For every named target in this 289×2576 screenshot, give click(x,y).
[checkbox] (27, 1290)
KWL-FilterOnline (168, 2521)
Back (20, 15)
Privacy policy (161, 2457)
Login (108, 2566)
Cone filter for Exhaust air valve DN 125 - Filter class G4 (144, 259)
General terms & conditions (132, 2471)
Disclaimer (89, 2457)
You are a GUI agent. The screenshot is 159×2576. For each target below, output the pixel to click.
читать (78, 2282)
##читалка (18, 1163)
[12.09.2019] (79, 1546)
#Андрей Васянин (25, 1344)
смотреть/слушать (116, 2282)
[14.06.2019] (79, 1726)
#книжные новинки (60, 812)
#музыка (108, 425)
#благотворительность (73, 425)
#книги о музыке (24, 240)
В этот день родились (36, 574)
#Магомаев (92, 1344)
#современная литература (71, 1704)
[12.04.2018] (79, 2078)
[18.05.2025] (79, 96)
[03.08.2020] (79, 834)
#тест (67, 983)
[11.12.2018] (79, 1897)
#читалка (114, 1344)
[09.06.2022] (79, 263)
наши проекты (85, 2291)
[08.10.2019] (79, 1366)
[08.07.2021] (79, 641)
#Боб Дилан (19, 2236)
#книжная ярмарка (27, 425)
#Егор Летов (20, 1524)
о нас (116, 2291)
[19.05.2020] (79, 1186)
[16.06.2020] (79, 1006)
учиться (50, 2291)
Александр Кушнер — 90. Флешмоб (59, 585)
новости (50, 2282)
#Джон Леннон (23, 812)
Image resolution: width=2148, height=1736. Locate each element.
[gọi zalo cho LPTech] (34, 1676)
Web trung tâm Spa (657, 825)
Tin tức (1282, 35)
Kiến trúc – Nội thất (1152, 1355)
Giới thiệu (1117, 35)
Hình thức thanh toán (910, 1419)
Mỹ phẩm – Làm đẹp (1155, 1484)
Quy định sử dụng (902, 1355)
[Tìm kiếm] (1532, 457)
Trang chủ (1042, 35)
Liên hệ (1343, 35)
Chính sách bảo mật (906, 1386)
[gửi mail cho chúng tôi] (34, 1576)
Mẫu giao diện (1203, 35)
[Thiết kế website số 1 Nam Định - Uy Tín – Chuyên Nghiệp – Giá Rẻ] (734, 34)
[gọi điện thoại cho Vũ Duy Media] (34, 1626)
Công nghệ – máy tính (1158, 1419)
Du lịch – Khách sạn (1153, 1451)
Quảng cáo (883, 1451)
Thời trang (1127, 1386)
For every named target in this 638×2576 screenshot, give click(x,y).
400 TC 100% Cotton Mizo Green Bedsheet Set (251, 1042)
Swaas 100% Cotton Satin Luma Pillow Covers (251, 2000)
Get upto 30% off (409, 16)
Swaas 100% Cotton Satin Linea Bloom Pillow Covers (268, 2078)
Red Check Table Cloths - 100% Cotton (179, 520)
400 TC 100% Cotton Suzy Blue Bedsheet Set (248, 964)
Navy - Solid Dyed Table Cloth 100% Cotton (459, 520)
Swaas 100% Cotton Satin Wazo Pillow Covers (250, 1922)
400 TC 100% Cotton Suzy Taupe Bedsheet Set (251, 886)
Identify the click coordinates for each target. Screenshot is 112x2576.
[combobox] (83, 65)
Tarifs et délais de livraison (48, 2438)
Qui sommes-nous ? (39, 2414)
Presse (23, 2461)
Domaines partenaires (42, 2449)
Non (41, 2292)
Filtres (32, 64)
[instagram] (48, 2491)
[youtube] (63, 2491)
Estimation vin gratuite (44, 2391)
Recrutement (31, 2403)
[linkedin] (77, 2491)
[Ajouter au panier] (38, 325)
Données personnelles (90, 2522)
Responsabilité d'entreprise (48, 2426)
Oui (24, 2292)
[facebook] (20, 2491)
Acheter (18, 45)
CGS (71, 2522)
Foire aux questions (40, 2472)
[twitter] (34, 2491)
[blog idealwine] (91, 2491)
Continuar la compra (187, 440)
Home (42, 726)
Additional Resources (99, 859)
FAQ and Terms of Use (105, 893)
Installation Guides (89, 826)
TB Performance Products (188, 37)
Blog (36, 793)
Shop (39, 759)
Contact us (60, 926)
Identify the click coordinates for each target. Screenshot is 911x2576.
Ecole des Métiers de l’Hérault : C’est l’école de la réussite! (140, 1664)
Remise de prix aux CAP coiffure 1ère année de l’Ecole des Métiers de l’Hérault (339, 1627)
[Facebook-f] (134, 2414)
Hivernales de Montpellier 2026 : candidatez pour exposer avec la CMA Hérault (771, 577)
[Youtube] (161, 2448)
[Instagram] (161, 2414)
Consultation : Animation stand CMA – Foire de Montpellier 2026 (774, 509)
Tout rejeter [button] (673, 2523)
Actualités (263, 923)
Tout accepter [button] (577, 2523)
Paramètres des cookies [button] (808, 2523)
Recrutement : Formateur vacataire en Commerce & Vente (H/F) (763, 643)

####################

### YOUR INSTRUCTIONS
Find the line with "Additional Resources (99, 859)" in the material above. Reproduce it and each line after it up to and including the line with "[Instagram] (161, 2414)".

### OUTPUT BELOW
Additional Resources (99, 859)
FAQ and Terms of Use (105, 893)
Installation Guides (89, 826)
TB Performance Products (188, 37)
Blog (36, 793)
Shop (39, 759)
Contact us (60, 926)
Identify the click coordinates for each target. Screenshot is 911x2576.
Ecole des Métiers de l’Hérault : C’est l’école de la réussite! (140, 1664)
Remise de prix aux CAP coiffure 1ère année de l’Ecole des Métiers de l’Hérault (339, 1627)
[Facebook-f] (134, 2414)
Hivernales de Montpellier 2026 : candidatez pour exposer avec la CMA Hérault (771, 577)
[Youtube] (161, 2448)
[Instagram] (161, 2414)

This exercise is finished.